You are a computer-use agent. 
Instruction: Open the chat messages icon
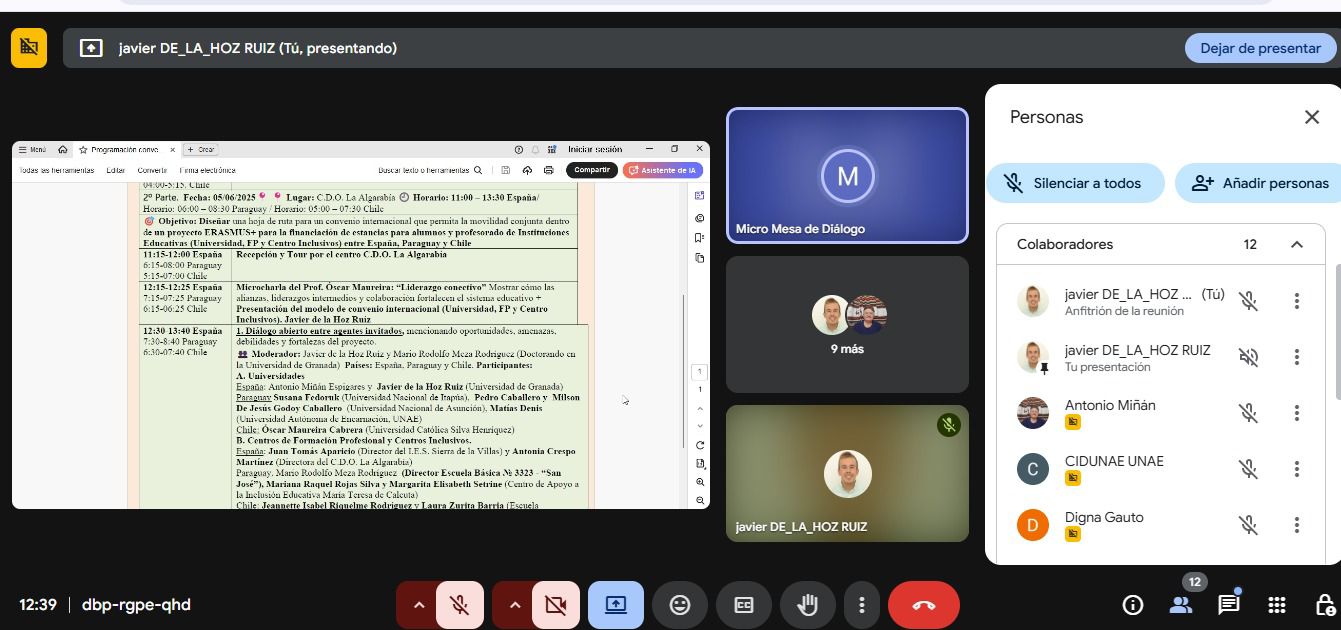tap(1228, 605)
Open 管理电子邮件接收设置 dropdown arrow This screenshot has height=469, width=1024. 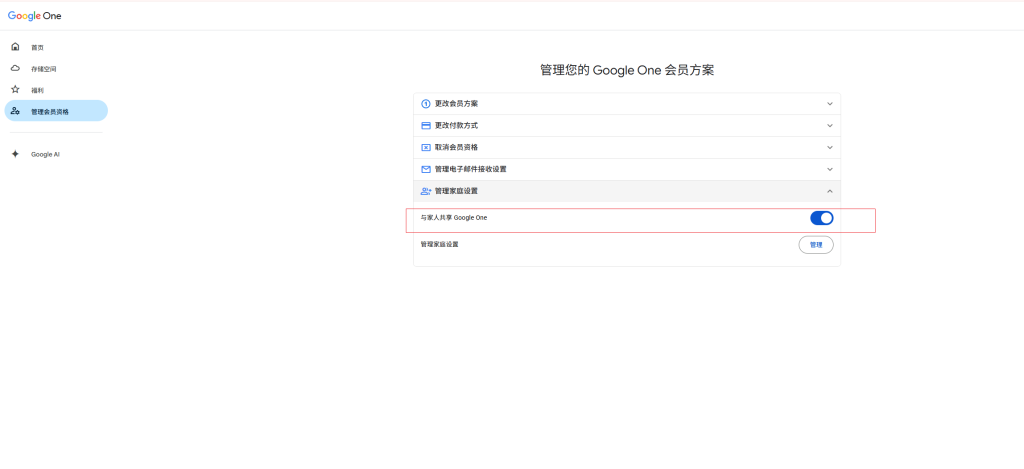pyautogui.click(x=829, y=169)
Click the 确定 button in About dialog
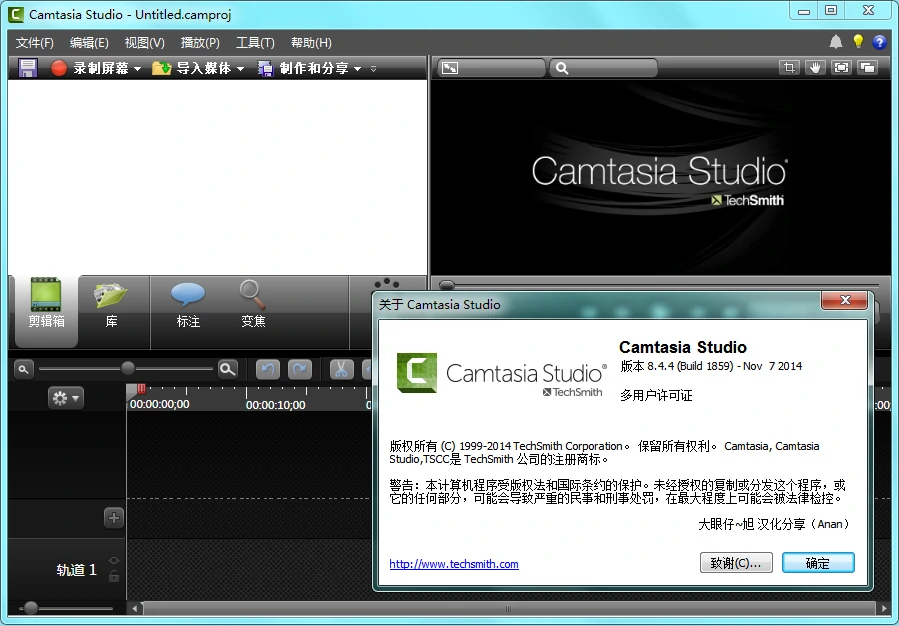This screenshot has width=899, height=626. (x=817, y=563)
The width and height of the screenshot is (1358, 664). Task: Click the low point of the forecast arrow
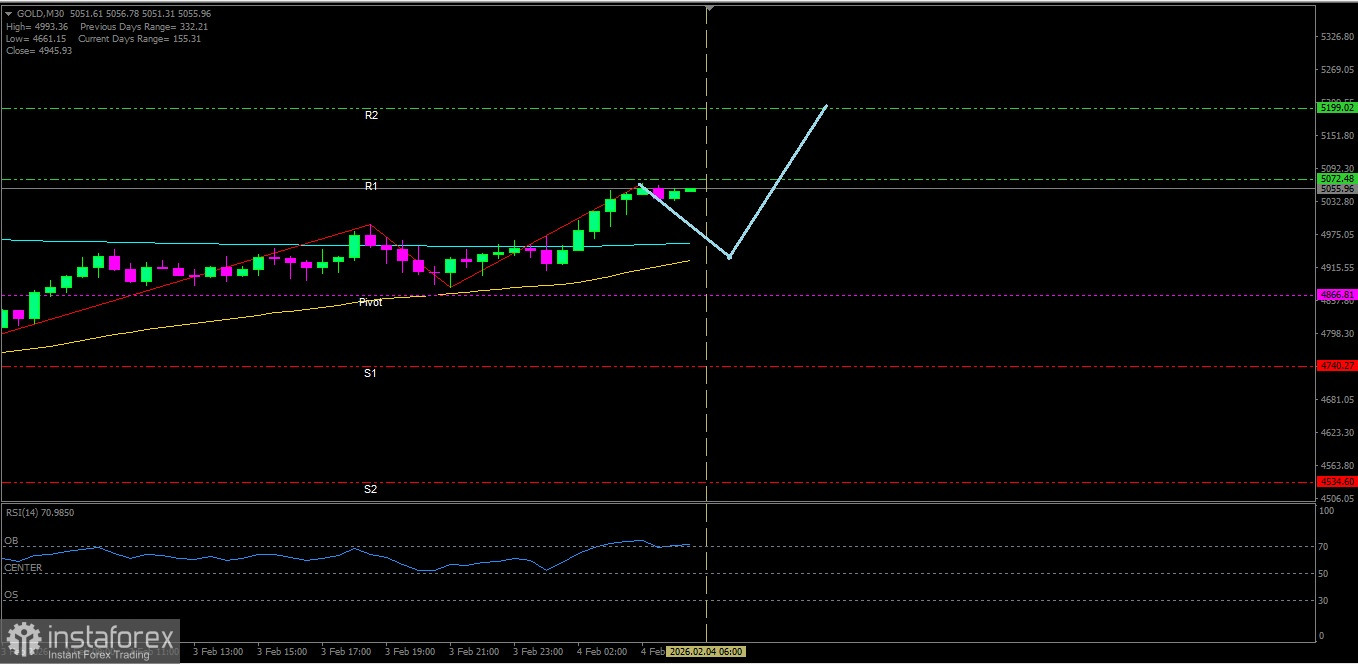pos(729,257)
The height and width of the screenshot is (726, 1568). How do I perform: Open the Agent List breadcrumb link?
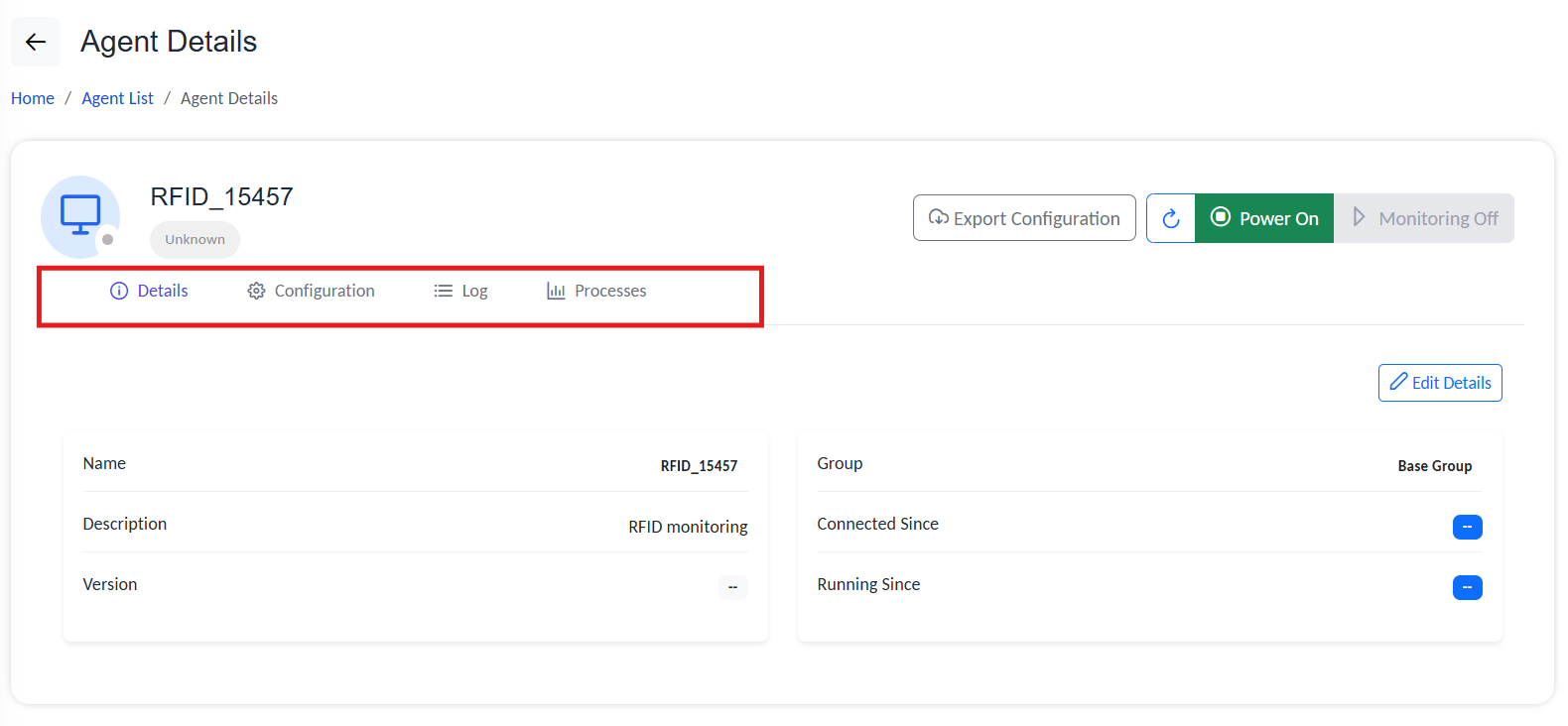tap(117, 98)

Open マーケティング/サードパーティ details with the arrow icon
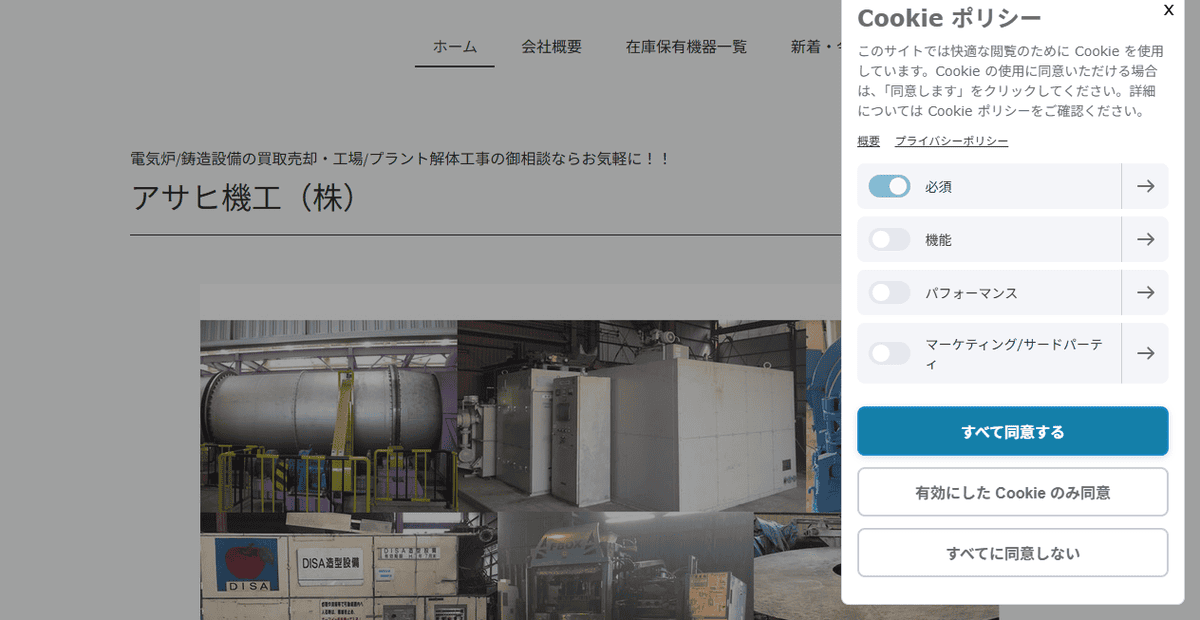tap(1145, 353)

> _Instructions to follow_
Give the material in the stretch from the line containing "Click the 确定 button in About dialog" through the line containing "pos(729,257)", both included, as a numbered list with blank lines omitted and the pictures left out.

> _Written solution_
1. Click the 确定 button in About dialog
2. This screenshot has width=899, height=626. (x=817, y=563)
3. The width and height of the screenshot is (1358, 664). Task: Click the low point of the forecast arrow
4. pos(729,257)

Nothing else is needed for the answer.